Le chauffeur d’occasion est vraiment sympa, et la bagnole de ville qui nous suit s’arrache comme elle peut des trous de notre route du retour, fraîche et ensoleillée. Nous avons pris notre temps, il est 7h30.
En redescendant, on s’arrête dans la famille d’un des jeunes des rues. Une famille toute sympa, qui nous offre aussitôt, (à nous 16!) à manger et à boire. L’énigme des enfants des rues s’épaissit d’autant plus. Sensibilisé depuis peu, j’en vois partout, et je sais qu’ils sont des centaines. Bercé de contes de bonne famille, j’imaginais des Cosettes abandonnées par des Thénardier, mais tout est plus compliqué. La famille est sympa mais le fils a dû exploser ce cadre, partir peut-être, ou ne plus trouver sa place dans le quartier. Certains n’ont plus de familles, ou divorcées, ou dangereuses. Certains sont simplement perdus dans leurs mauvais choix. Il a beau être 10h du matin, je suis un peu paumé.
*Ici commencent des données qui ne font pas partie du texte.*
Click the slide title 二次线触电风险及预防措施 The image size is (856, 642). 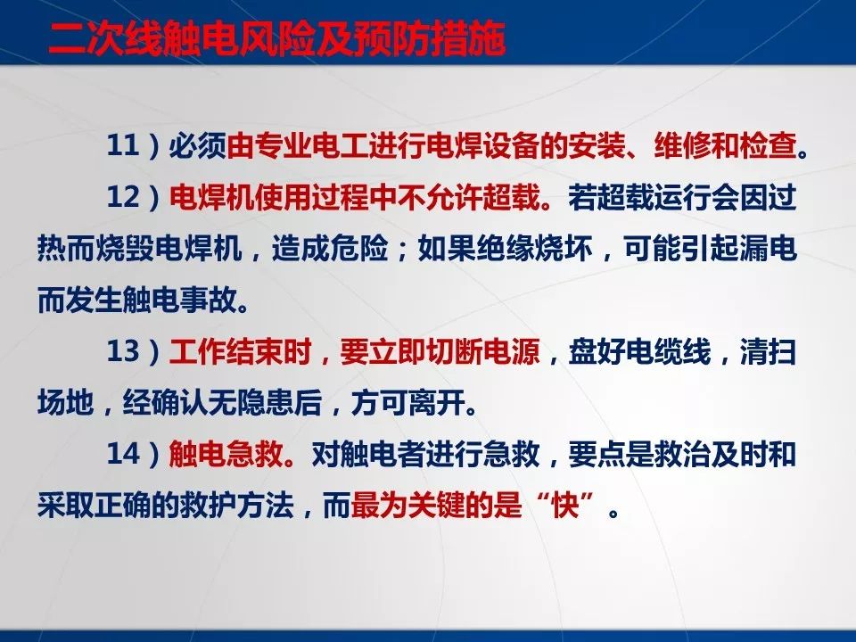[x=277, y=41]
Chez cette famille adorable et accueillante (et musulmane) la conversation dérive sur les jésuites, les séminaires, le célibat, et l’intervention que Mas Tejo avait été invité à faire auprès des séminaristes en présence de l’évêque. Il avait commencé en demandant quel était le budget savon pour la masturbation. On a vu plus finement amené. et on a dû voir rougir tous les participants depuis l’étranger! Conversation surprenante, mais finalement sensée et équilibrée. Il y a quelque chose qui sans cesse, dans la foi, nous déplace hors des certitudes, même humaines.
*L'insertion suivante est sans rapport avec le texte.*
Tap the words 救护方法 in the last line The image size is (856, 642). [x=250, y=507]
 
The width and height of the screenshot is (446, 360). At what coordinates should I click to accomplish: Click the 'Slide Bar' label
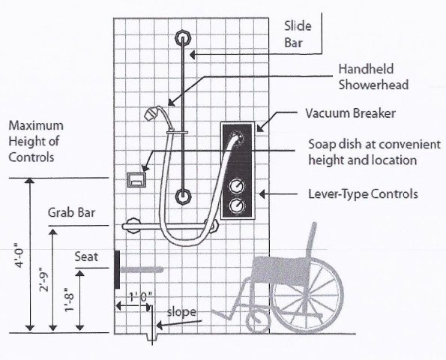point(298,34)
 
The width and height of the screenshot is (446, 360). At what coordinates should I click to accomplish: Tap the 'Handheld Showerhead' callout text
point(373,76)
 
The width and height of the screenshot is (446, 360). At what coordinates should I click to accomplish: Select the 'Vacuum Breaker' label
point(351,113)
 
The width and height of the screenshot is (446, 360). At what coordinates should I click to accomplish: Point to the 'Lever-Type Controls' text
point(364,194)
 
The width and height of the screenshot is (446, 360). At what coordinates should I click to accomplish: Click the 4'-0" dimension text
point(20,255)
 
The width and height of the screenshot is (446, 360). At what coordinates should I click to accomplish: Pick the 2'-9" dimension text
point(44,280)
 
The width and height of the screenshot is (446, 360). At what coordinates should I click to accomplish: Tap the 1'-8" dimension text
point(70,300)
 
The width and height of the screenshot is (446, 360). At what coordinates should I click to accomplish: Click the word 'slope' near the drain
point(181,311)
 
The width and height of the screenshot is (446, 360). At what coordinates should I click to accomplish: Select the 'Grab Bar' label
point(71,212)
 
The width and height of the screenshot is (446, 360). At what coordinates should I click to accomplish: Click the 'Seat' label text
point(86,256)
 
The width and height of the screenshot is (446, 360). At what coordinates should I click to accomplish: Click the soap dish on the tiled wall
point(136,180)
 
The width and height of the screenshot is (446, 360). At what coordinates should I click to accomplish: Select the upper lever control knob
point(237,187)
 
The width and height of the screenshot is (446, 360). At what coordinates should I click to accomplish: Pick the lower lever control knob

La preuve, au retour, un des jeunes étudiants change de voiture pour parler tranquillement des questions que lui pose la vie consacrée. Que sa vie ait un sens lui est évident, comment faire tranquillement chacun des pas suivants, surtout quand on est chercheur, talentueux, et sans certitude, voilà qui promet…
PS: pour l’instant : pas de photo. (oui, je suis un boulet) Peut être aura-t-on la délicatesse de m’en envoyer. Vous pourrez féliciter les vierges sages.
PPS: je suis vanné.
PPPS: demain, Bali.
PPPPS (oui, ça fait beaucoup de post: finalement, de mauvais coeur, j’ai sorti mon téléphone portable. c’était tellement beau et radieux que même ce machin a réussi à sortir du potable. C’est dire.